The key to Q-FISH, says Lansdorp, is the use of peptide-nucleic acid (PNA) probes. In typical (non-Q) FISH analysis, the fluorescent probes are made of either DNA or RNA. The hybridization conditions that enable binding of the probe with the target DNA also favor renaturation of the target DNA itself. The probe competes with the DNA strand that is complementary to the target, making binding events stochastic. In other words, FISH data is qualitative, but not quantitative.
In contrast to DNA and RNA, PNA (used in Q-FISH) has an uncharged backbone structure and can hybridize under extremely low-ionic conditions, which inhibit target DNA renaturation. Under these low-ionic conditions, fluorescence intensity correlates linearly with the number of bound fluorophores, and the technique becomes quantitative. "That was the quantum leap," says Lansdorp.
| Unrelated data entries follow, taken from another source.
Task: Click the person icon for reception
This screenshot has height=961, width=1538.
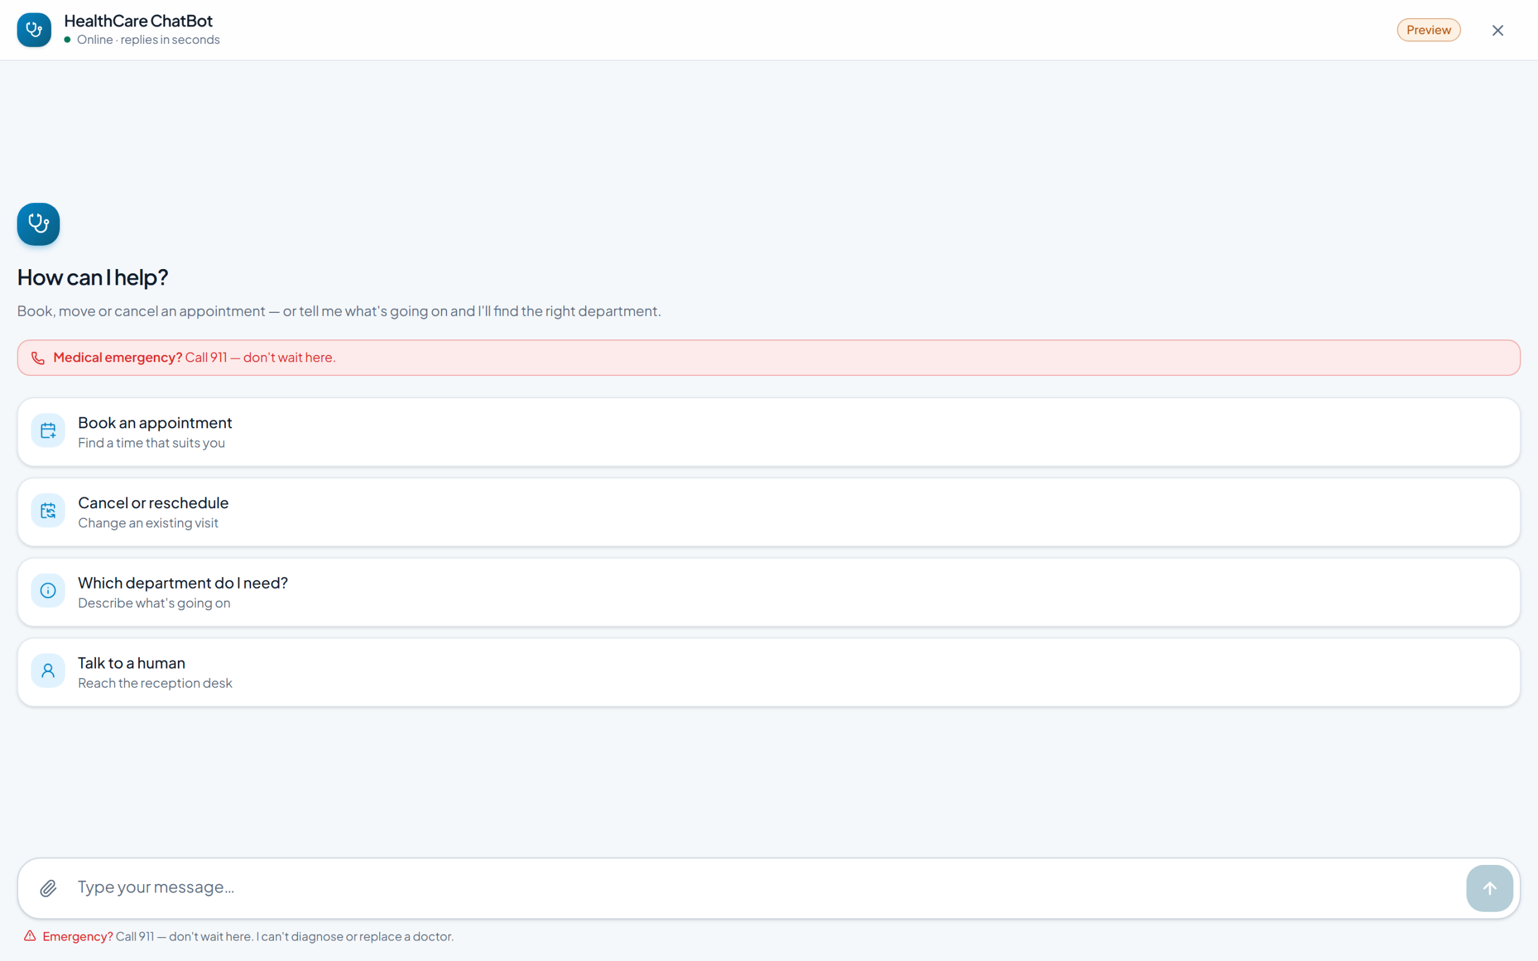Action: pos(48,671)
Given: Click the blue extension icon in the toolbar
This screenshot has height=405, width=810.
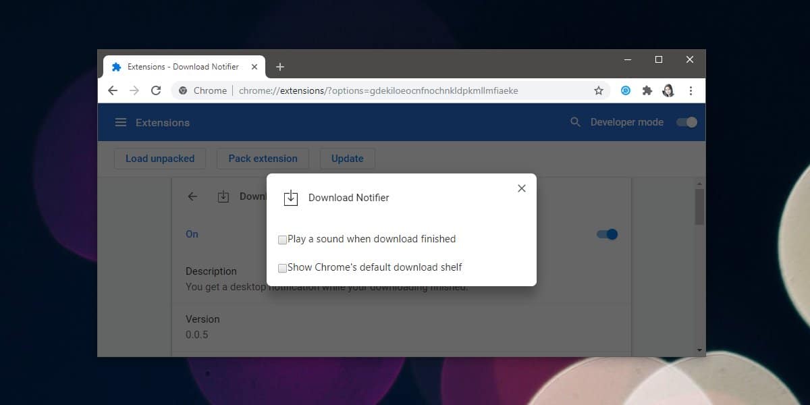Looking at the screenshot, I should pyautogui.click(x=626, y=90).
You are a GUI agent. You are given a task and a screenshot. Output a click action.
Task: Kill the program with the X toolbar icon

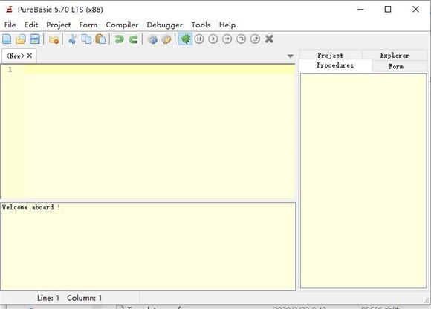tap(269, 39)
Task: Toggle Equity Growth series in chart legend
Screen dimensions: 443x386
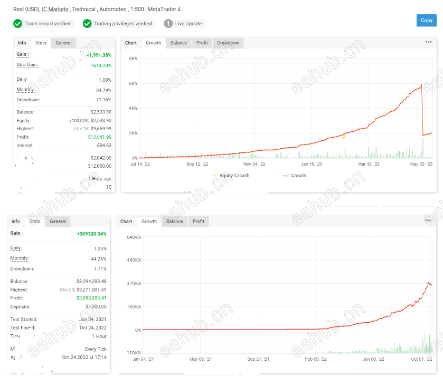Action: 231,176
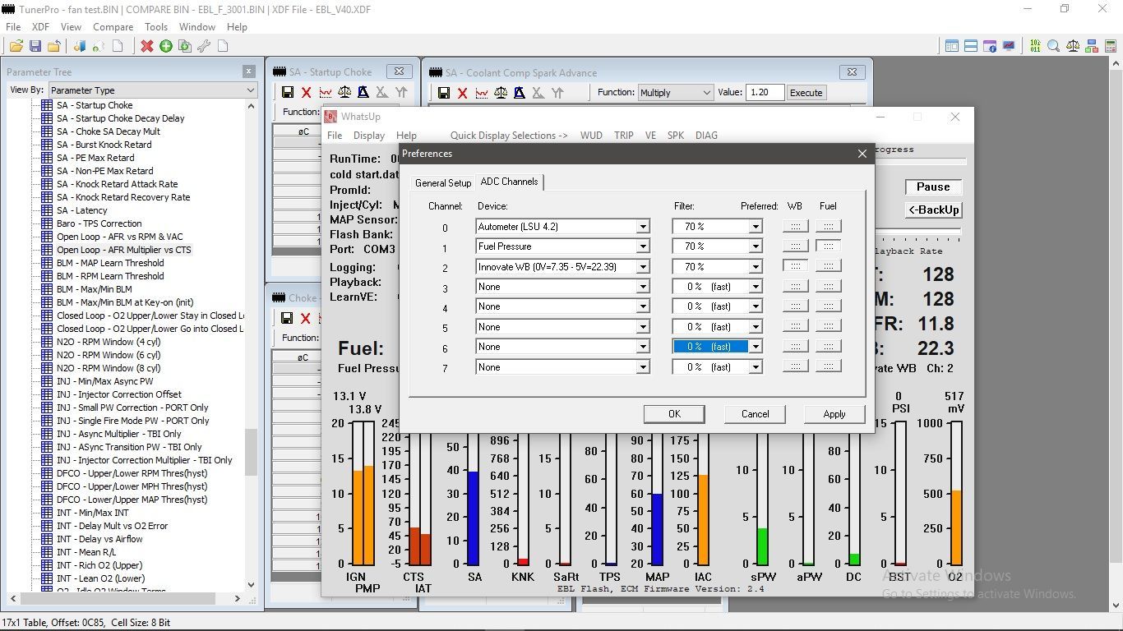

Carol Greider, professor of molecular biology and genetics at Johns Hopkins University School of Medicine, recently used Q-FISH to demonstrate that the cell's shortest telomeres—and not average telomere length—threaten cell survival.2 This finding would not have been possible with Southern blotting, says Greider. "When you are looking at an average you can never identify those [short] chromosome ends."
Despite its benefits, Q-FISH remains technically challenging. For instance, a typical fluorescence microscope, says Lansdorp, is not designed to be a quantitative instrument. "It's not terribly easy to do right," says Elizabeth Blackburn, professor of biochemistry and biophysics at the University of California, San Francisco. "But it can be done right, and it is powerful."
1. P.M. Lansdorp et al., "Heterogeneity in telomere length of human chromosomes," Human Molecular Genetics, 5:685-91, 1996.
2. M.T. Hemann et al., "The shortest telomere, not average telomere length, is critical for cell viability and chromosome stability," Cell, 107:67-77, Oct. 5, 2001.